The lawyer smiled. “You consent then to the expulsion of Sternhold and Raffden? for, after all, that is the question. Our British vessel, as the d —— d metaphor-mongers call the State, carries the public good safe in the hold like brandy; and it is only when fear, storm, or the devil makes the rogues quarrel among themselves and break up the casks, that one gets above a thimbleful at a time. We should go on fighting with the rest of the world forever, if the ministers had not taken to fight among themselves.”

“As for Sternhold,” said the earl, “‘t is a vulgar dog, and voted for economical reform. Besides, I don’t know him; he may go to the devil, for aught I care; but Raffden must be dealt handsomely with, or, despite the garter, I will fall back among the Whigs, who, after all, give tolerable dinners.”

“But why, my lord, must Raffden be treated better than his brother recusant?”

“Because he sent me, in the handsomest manner possible, a pipe of that wonderful Madeira, which you know I consider the chief grace of my cellars, and he gave up a canal navigation bill, which would have enriched his whole county, when he knew that it would injure my property. No, Brandon, curse public cant! we know what that is. But we are gentlemen, and our private friends must not be thrown overboard — unless, at least, we do it in the civilest manner we can.”

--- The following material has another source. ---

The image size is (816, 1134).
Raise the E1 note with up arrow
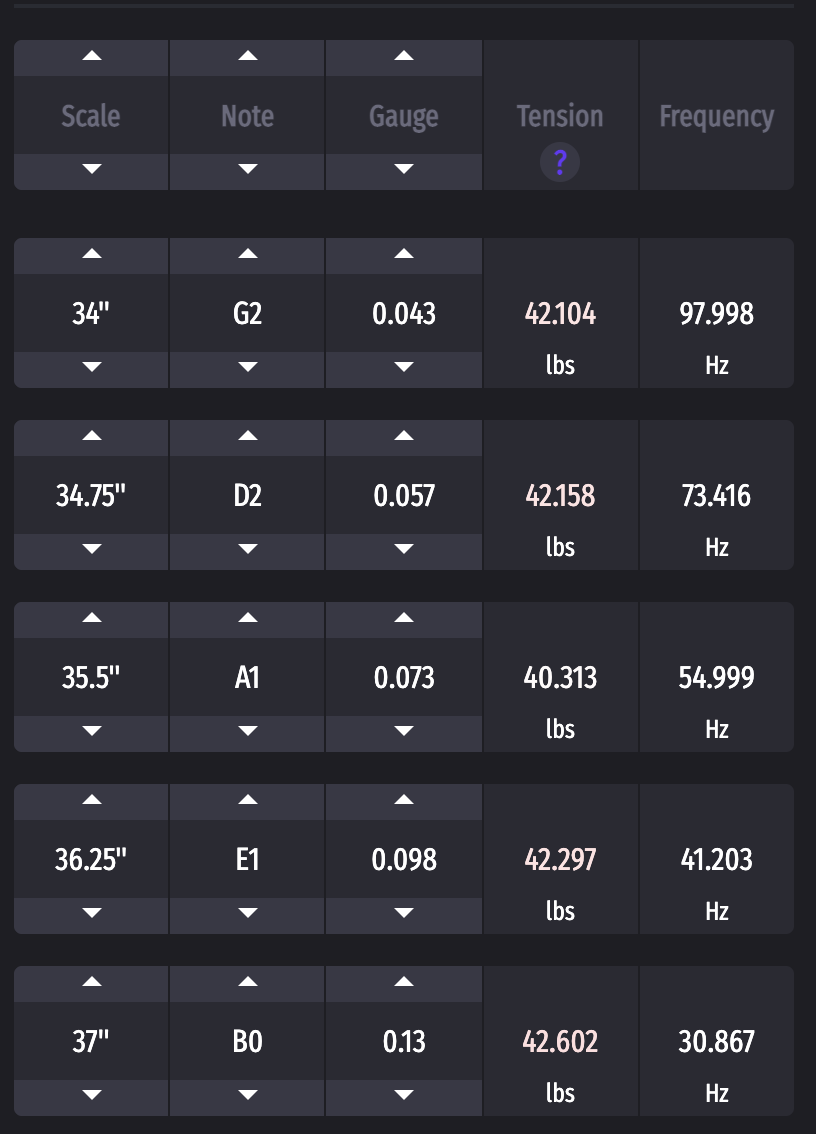(x=247, y=803)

“Fear not,” said the lawyer; “you have only to say the word, and the Cabinet can cook up an embassy to Owhyhee, and send Raffden there with a stipend of five thousand a year.”

“Ah! that’s well thought of; or we might give him a grant of a hundred thousand acres in one of the colonies, or let him buy crown land at a discount of eighty per cent. So that’s settled.”

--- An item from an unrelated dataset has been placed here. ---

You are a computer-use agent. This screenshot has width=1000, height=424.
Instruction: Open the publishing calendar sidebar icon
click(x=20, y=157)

“And now, my dear friend,” said Brandon, “I will tell you frankly why I come so early; I am required to give a hasty answer to the proposal I have received, namely, of the judgeship. Your opinion?”

“A judgeship! you a judge? What! forsake your brilliant career for so petty a dignity? You jest!”

“Not at all. Listen. You know how bitterly I have opposed this peace, and what hot enemies I have made among the new friends of the administration. On the one hand, these enemies insist on sacrificing me; and on the other, if I were to stay in the Lower House and speak for what I have before opposed, I should forfeit the support of a great portion of my own p............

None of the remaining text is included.